[Problem to work on] Please transcribe, exactly, the line that contains "XML (768, 2390)" and every line after it to the end of the records, and nothing else.

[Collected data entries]
+===+
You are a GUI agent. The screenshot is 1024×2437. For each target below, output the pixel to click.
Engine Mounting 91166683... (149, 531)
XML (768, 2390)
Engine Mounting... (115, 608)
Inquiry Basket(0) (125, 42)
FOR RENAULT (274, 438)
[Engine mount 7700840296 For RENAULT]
+===+
[Output of the task]
XML (768, 2390)
Engine Mounting... (115, 608)
Inquiry Basket(0) (125, 42)
FOR RENAULT (274, 438)
[Engine mount 7700840296 For RENAULT]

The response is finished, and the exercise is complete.